Anti-human monoclonal antibodies CD8 (APC), IFN-γ (FITC), granzyme B (PE), perforin (PE-Cy7) and isotype antibodies were all purchased from eBioscience, USA. Cells were carefully harvested. Surface staining of CD8 antibodies (10 µL) was incubated at room temperature for 30 min in the dark. For the intracellular staining, cells were fixed for 30 min in Cytofix/Cytoperm (eBioscience, USA) at 4 °C in the dark and then washed with Perm/Wash buffer. Subsequently, the cells were re-suspended in Perm/wash buffer containing the antibodies against IFN-γ, granzyme B, and perforin. The samples were analyzed by flow cytometry with an FACSCanto II (BD Bioscience). Instruments were calibrated daily using the “7-color setup beads” calibration system (BD) to optimize the stability. The FlowJo software (Tree Star Inc, Ashland, OR, USA) was used to analyze the data. Lymphocytes were gated in the forward scatter versus side scatter dot plot. CD8+ T lymphocytes were selected and expression of IFN-γ, granzyme B, and perforin was analyzed. The results are expressed as a percentage of cells in the CD8+ T lymphocyte populations.
The statistical analysis was carried out with SPSS v.22 for Windows and GraphPad Prism version 6.0 as well as SAS™ 9.3 software (Cary, NC, USA). The mean values and SD were calculated. Mean ± Standard Deviation (SD) are shown in the figures. Differences between three independent groups were evaluated by one-way ANOVA analysis, Post Hoc Multiple Comparisons with Bonferroni or Tamhane’s T2 procedure.
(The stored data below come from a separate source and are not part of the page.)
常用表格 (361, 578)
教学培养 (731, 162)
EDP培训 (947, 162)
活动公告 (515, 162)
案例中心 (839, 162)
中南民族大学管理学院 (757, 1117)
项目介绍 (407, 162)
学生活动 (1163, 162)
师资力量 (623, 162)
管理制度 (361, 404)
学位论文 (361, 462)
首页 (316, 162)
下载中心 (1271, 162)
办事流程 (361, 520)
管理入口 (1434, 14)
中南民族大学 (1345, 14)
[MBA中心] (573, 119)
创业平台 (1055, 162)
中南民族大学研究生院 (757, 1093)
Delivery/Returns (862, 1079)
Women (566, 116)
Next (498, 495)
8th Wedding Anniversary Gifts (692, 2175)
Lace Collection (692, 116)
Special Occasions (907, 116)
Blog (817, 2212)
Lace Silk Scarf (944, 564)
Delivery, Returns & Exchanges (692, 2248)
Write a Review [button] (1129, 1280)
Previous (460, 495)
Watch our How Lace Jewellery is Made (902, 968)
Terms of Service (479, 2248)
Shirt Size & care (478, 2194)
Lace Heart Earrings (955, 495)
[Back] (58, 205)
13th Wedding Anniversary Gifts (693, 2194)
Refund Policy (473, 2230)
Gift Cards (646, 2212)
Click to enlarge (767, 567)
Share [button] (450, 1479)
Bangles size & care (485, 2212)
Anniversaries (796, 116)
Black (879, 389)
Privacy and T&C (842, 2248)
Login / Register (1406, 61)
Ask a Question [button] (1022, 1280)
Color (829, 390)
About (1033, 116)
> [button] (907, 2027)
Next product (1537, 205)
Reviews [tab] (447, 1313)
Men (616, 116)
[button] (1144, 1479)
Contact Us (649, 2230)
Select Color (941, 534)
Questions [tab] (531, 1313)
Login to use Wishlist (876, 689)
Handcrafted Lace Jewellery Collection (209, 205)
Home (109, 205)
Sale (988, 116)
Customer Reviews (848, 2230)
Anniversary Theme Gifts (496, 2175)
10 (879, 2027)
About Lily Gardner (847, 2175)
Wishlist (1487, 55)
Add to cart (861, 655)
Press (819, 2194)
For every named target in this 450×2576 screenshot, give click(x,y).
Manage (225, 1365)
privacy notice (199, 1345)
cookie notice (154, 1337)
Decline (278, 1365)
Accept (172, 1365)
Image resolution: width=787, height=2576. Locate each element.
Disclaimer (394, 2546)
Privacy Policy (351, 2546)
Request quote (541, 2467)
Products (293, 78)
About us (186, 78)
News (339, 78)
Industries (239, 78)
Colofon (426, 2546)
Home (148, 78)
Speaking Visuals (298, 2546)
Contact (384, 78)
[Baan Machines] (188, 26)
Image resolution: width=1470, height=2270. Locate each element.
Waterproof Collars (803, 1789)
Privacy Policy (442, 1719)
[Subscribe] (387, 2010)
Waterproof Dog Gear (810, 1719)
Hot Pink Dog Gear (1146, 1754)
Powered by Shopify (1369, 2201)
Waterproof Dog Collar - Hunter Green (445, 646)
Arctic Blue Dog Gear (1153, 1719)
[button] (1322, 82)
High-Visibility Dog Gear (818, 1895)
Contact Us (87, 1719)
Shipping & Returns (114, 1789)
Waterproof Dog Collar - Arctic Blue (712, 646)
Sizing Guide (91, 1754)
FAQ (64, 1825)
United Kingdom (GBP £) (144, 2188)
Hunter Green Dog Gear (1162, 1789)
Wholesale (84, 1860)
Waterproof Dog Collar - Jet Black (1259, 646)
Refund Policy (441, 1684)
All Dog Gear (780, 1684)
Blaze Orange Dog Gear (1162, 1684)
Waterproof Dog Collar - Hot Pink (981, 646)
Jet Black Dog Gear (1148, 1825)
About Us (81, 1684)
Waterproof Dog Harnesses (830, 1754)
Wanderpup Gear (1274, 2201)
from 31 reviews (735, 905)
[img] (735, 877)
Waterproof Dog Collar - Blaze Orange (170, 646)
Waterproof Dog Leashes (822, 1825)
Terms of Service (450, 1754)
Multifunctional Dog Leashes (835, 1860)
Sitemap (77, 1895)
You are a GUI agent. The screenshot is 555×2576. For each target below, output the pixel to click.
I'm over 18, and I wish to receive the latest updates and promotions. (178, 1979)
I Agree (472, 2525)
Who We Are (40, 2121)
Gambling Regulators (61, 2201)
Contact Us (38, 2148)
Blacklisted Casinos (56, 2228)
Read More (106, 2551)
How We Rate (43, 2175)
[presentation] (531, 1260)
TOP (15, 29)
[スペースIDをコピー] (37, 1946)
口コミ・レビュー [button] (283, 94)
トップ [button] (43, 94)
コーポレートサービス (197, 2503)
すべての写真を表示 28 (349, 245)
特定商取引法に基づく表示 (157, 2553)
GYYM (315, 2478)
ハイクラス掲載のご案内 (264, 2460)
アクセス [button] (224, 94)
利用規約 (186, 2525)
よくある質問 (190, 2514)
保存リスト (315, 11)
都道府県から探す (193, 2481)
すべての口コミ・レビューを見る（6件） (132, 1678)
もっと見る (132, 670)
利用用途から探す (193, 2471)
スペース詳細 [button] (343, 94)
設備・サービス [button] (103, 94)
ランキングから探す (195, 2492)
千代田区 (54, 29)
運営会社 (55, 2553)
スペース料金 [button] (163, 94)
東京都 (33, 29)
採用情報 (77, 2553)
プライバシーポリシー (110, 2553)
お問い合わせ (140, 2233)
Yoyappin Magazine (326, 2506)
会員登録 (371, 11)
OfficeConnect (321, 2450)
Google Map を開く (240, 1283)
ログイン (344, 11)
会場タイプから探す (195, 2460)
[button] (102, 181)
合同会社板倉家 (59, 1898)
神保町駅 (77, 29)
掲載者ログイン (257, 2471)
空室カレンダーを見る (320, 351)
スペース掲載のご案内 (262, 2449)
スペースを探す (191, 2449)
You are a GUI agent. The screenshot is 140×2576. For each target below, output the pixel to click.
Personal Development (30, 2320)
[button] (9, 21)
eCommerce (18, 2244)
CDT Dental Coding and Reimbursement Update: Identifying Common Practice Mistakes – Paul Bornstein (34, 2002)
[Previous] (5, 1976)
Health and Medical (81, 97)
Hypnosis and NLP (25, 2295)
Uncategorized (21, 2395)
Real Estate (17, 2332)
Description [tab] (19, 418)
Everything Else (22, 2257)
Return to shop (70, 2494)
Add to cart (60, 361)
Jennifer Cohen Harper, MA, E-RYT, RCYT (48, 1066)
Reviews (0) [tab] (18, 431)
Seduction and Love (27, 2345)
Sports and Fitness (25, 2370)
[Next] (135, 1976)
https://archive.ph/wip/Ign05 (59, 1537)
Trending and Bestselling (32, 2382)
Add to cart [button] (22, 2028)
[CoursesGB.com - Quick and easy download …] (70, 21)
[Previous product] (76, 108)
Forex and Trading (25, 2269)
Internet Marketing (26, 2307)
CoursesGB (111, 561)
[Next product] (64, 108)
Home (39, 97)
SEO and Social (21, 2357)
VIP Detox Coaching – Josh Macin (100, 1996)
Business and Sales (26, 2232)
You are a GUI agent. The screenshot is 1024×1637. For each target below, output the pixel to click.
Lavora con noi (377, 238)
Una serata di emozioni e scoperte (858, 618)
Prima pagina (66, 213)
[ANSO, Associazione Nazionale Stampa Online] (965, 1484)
A logistic regression model was used to estimate the probability of being classified into one group by combining two or more indexes. A receiver operating characteristic (ROC) curve was used to assess the diagnostic accuracy (sensitivity and specificity). The Youden index, calculated as sensitivity+specificity-1, was used for capturing the maximum vertical distance of the ROC curve and for determining cut-off points. All tests were two-sided and P value <0.05 was considered as statistical significant and the cut-off level for statistical significance for all analysis.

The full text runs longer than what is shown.